It's time to stop patting Patrick J. Buchanan on the head and dismissing him as a good-hearted eccentric. It's time to start taking this man seriously as a political threat.
Buchanan has singled me out among his critics because I was the first presidential candidate to blow the whistle on his latest revisionist rantings. While it took other Republican presidential candidates four days to locate their sense of outrage--and George W. Bush has yet to locate his--it took me only minutes to issue my denunciation of him.
The argument I am having with Buchanan is not an academic exercise. Yes, it began with the publication of his recent book, but the dispute quickly moved to the heart of public life. Buchanan is now arguing his position in the context of a presidential campaign. He not only is seeking to rewrite history but to have his shabby and dangerous views ratified by popular vote.
Buchanan winks at barbarism in his new book. There is no other way to describe his views. Buchanan argues that we should have ignored Hitler's rampage to Eastern Europe during World War II. Hitler meant us no harm, Buchanan says. The same man who argued forcefully--and in my opinion correctly--that we should not give an inch during the Cold War is now saying in effect that Hitler should have been appeased.
We have no choice but to assume that had Buchanan been president, he would have allowed Hitler to wage uncontested war on defenseless civilian populations. We must also assume that Buchanan would have conducted his policy with the belief that Hitler had no ill-will toward the United States. He would have been our version of Neville Chamberlain.
To echo the words of a noted historian, Buchanan's ideas are so wrong that a person who sets out to correct them doesn't know where to start. Besides the fact that Hitler declared war on us--an interesting way to conduct a hands-off policy--he ordered the creation of a fleet of warships and bombers that would allow him to take his war to America's cities. Surely Buchanan doesn't believe that Hitler's Amerika bomber was envisioned for any other reason than to slaughter the U.S. population. Surely he is aware of the damage U-boats did to U.S. shipping immediately off our East Coast.
However, there is a larger issue at work here. Buchanan has enjoyed a long psychic friendship with Hitler, whom he has called "an individual of great courage, a soldier's soldier and a leader steeped in the history of Europe." He argues that the gas chambers at Hitler's Treblinka could not have actually killed Jews. He has gone to great lengths attempting to technically clear war criminals. And he has complained that Jews are obsessed with the Holocaust. Yes, the man who praises Hitler for being "steeped in the history of Europe" accuses Jews who are steeped in their history of engaging in "group fantasies of martyrdom."
Public discourse in this country doesn't get any uglier than that.
Yet Buchanan tries. He also warns his followers that the United States is controlled by Jews, especially regarding foreign policy. On slow days, he attacks gays, immigrants, welfare recipients, even Zulus. When cornered, he says he's misunderstood.
While he has not taught us anything about history, Buchanan has once again told us a great deal about himself. It's time the United States learned the lesson of who Patrick J. Buchanan really is.

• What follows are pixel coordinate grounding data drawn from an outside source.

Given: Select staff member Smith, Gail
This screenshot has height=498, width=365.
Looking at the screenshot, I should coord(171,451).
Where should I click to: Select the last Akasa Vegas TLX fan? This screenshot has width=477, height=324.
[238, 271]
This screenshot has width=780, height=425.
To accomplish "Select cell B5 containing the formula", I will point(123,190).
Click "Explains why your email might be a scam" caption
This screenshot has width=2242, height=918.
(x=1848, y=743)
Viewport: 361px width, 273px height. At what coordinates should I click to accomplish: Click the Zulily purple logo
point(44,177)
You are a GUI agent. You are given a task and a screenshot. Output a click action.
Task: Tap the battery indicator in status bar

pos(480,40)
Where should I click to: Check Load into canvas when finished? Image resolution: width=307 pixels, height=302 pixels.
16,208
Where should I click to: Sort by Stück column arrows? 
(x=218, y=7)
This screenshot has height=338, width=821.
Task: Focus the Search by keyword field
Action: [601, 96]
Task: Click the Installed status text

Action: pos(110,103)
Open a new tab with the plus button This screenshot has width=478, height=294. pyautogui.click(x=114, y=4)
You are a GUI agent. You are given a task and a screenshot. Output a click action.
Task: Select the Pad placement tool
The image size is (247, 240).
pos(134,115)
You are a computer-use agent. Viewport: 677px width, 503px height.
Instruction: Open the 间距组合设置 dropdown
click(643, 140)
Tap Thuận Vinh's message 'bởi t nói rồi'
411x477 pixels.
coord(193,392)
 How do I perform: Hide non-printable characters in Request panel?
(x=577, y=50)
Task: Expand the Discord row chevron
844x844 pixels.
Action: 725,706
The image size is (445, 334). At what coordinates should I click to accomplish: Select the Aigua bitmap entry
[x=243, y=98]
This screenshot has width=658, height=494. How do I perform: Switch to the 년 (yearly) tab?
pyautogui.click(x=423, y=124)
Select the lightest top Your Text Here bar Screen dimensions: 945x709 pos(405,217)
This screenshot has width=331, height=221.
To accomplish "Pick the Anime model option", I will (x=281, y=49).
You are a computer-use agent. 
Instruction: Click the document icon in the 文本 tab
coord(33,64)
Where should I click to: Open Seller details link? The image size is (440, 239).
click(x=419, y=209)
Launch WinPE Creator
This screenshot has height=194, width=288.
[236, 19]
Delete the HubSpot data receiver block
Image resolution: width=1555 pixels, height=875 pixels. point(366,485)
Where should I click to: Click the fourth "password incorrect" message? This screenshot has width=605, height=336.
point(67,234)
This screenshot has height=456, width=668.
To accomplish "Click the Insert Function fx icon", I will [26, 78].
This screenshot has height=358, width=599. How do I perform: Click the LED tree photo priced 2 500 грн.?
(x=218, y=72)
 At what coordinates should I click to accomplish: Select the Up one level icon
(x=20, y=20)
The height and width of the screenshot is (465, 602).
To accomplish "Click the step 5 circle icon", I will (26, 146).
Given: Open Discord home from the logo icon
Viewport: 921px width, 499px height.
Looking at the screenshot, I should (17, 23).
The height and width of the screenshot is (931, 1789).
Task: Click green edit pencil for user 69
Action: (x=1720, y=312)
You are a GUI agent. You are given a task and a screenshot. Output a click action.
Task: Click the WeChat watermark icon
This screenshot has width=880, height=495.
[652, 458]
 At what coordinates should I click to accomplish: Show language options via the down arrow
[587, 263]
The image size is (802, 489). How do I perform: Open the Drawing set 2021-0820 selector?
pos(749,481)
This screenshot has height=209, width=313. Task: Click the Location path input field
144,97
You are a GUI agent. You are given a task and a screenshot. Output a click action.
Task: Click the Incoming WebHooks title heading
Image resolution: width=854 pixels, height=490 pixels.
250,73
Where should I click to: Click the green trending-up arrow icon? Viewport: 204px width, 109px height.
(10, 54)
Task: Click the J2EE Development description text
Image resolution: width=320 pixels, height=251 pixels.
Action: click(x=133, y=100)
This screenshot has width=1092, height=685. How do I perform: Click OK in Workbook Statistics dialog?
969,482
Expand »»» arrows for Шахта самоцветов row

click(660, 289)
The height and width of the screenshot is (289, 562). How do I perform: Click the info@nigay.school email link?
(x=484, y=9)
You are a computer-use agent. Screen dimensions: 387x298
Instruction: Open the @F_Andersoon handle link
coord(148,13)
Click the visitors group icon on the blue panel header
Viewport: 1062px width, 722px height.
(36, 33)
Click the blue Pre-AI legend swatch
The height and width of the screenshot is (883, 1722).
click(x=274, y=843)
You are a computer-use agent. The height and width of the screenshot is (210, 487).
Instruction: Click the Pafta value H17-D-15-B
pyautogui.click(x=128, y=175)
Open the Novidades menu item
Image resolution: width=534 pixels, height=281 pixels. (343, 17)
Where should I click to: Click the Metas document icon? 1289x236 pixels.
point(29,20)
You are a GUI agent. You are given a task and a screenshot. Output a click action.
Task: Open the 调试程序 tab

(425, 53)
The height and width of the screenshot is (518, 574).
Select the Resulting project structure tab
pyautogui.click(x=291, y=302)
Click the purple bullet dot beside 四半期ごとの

The fact is, he has a deadly serious purpose. Buchanan is rewriting history and spreading fear for one purpose: To gain political power. That makes him a very dangerous man.
Unfortunately, Buchanan is very much with us. He has remained a major media presence throughout these scandals, and he has high hopes of hijacking the Reform Party presidential nomination. He has struck out with the Republican Party and is now grasping desperately for a new political vehicle--and the $12 million in campaign funds that comes with it.
I will do all in my power to see that this hijacking does not succeed. Nor will I stand idly by as Buchanan promotes his dangerous ideas. Others have already fallen silent, but silence is not an option. There is far too much at stake.